### Exercise directions
Each line below from the one containing "pokožka (36, 1758)" through the one containing "cvičení (174, 1739)" should be output exactly as it stands, and no other line should appear.

Dataset items
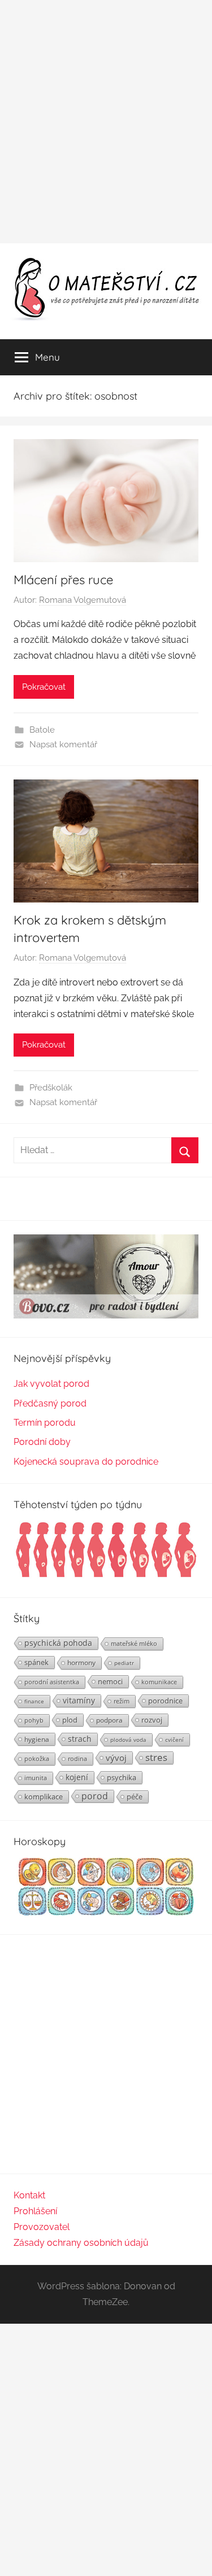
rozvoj (151, 1720)
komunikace (159, 1681)
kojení (77, 1777)
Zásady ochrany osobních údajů (81, 2242)
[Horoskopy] (106, 1912)
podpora (109, 1720)
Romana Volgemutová (82, 600)
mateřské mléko (134, 1643)
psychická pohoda (58, 1642)
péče (134, 1796)
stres (156, 1757)
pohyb (34, 1720)
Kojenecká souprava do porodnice (86, 1461)
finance (34, 1701)
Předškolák (50, 1088)
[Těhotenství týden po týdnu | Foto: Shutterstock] (106, 1575)
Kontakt (29, 2195)
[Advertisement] (106, 121)
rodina (77, 1758)
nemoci (110, 1681)
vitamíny (79, 1700)
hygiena (36, 1738)
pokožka (36, 1758)
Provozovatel (42, 2227)
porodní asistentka (51, 1681)
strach (80, 1738)
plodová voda (128, 1739)
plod (69, 1720)
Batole (42, 730)
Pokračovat (44, 687)
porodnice (165, 1701)
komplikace (43, 1796)
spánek (36, 1662)
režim (121, 1701)
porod (94, 1796)
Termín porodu (45, 1422)
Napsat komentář (63, 744)
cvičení (174, 1739)
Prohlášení (35, 2211)
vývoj (116, 1757)
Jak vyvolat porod (51, 1383)
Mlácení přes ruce (63, 580)
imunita (35, 1777)
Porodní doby (42, 1441)
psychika (121, 1777)
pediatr (124, 1663)
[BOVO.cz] (106, 1315)
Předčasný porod (50, 1403)
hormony (81, 1662)
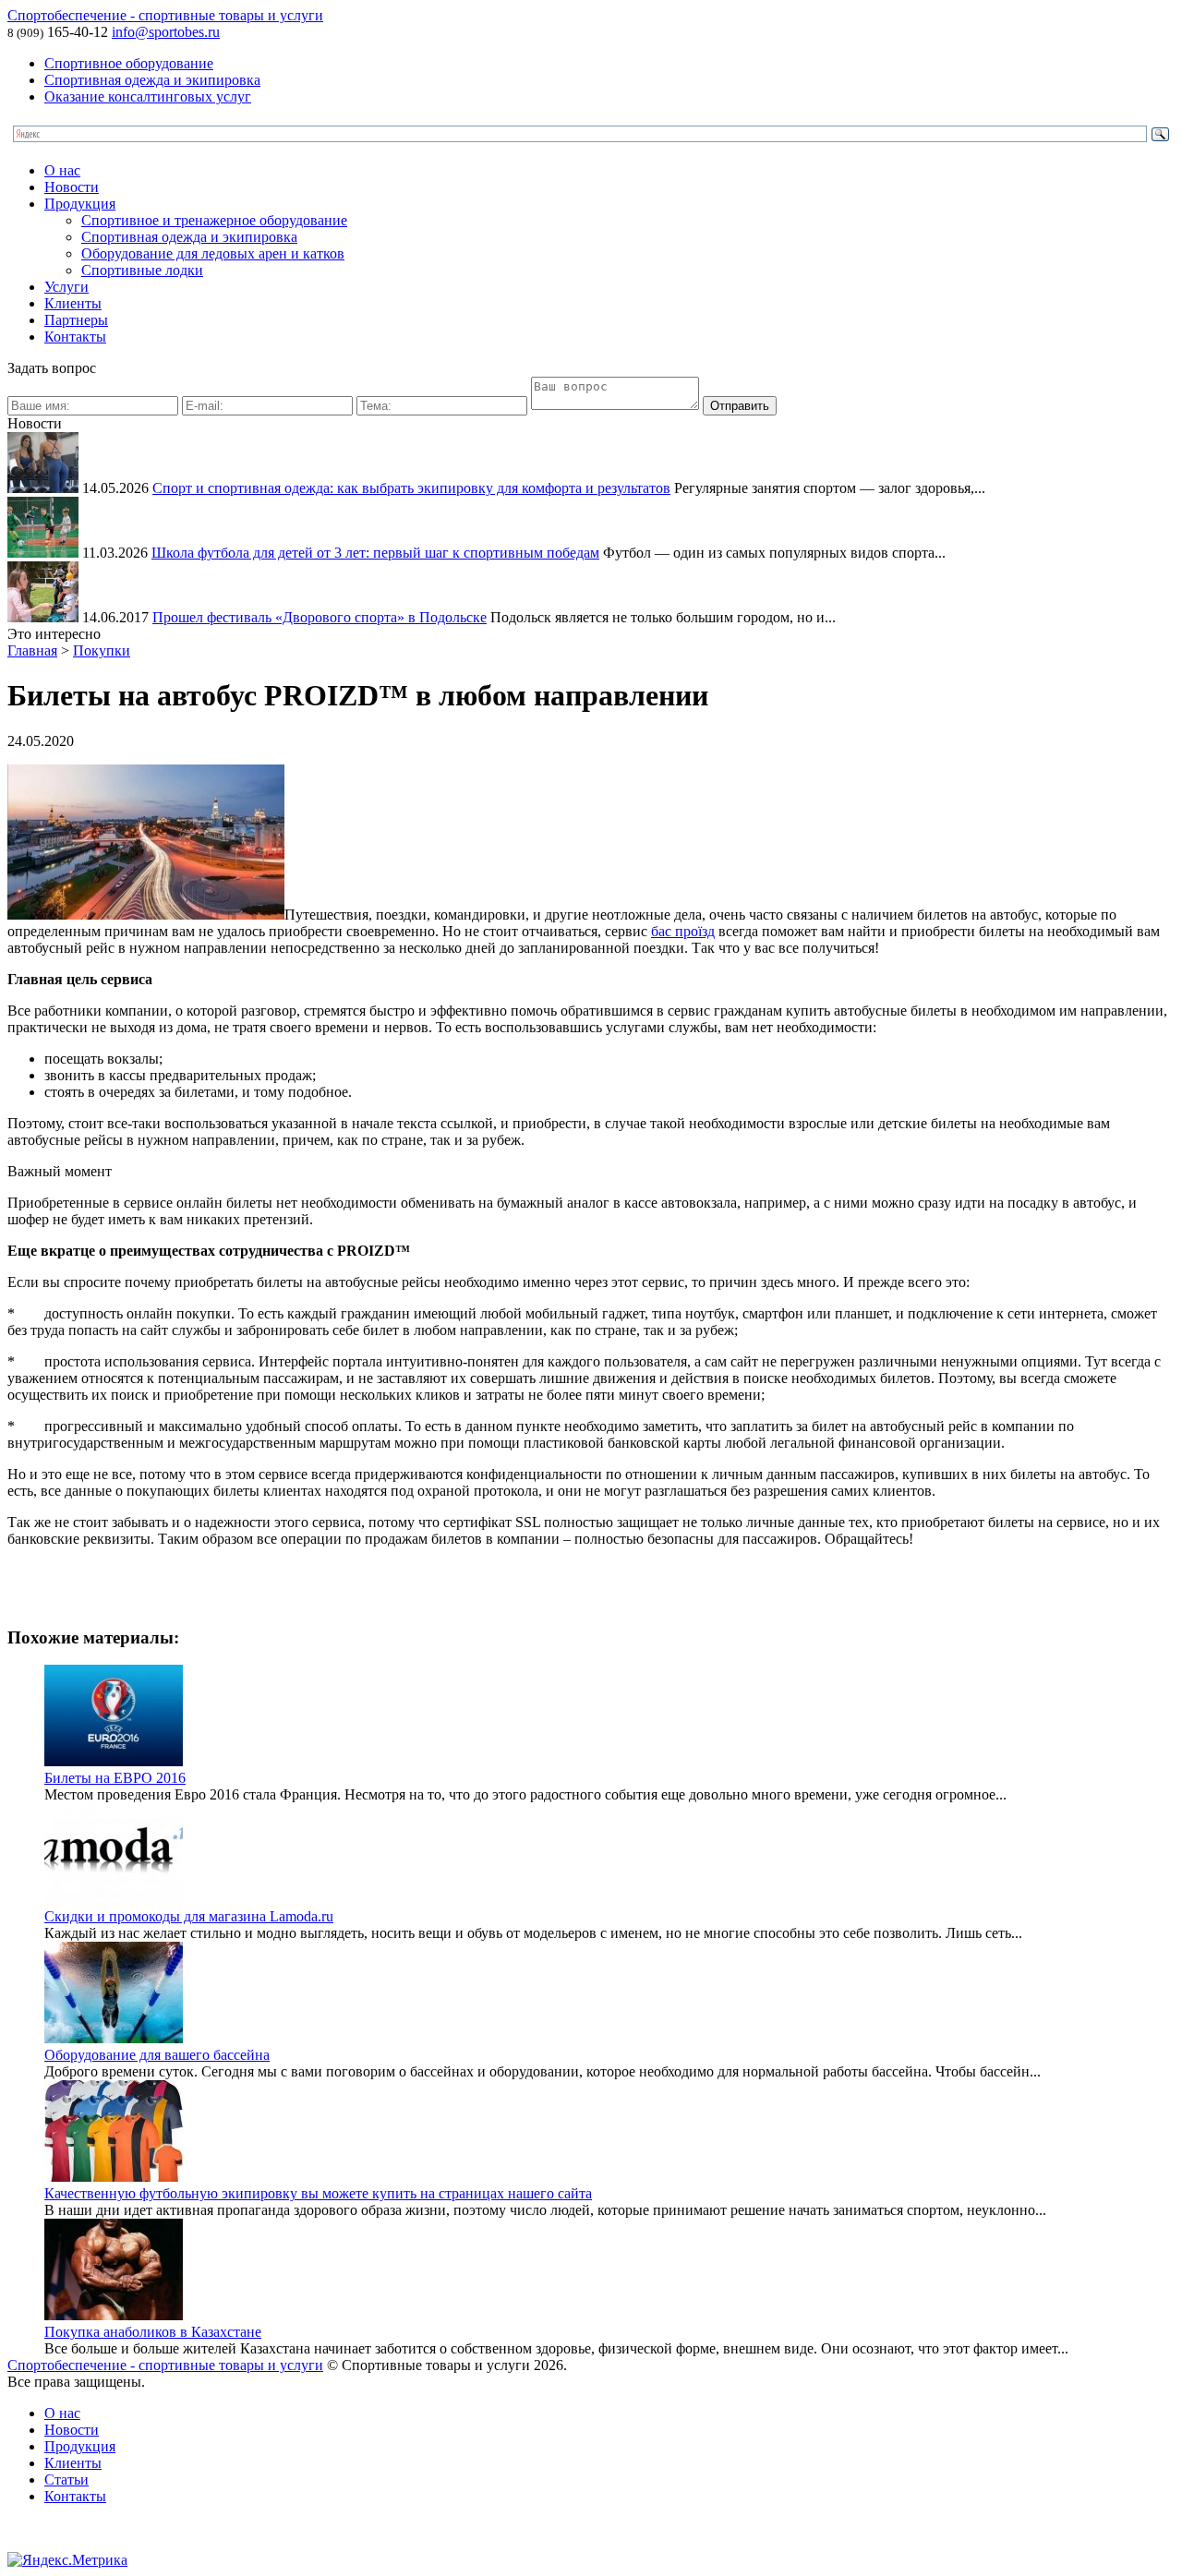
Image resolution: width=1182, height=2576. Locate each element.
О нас (62, 170)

### Answer to this exercise
pokožka (36, 1758)
Provozovatel (42, 2227)
porodní asistentka (51, 1681)
strach (80, 1738)
plodová voda (128, 1739)
plod (69, 1720)
Batole (42, 730)
Pokračovat (44, 687)
porodnice (165, 1701)
komplikace (43, 1796)
spánek (36, 1662)
režim (121, 1701)
porod (94, 1796)
Termín porodu (45, 1422)
Napsat komentář (63, 744)
cvičení (174, 1739)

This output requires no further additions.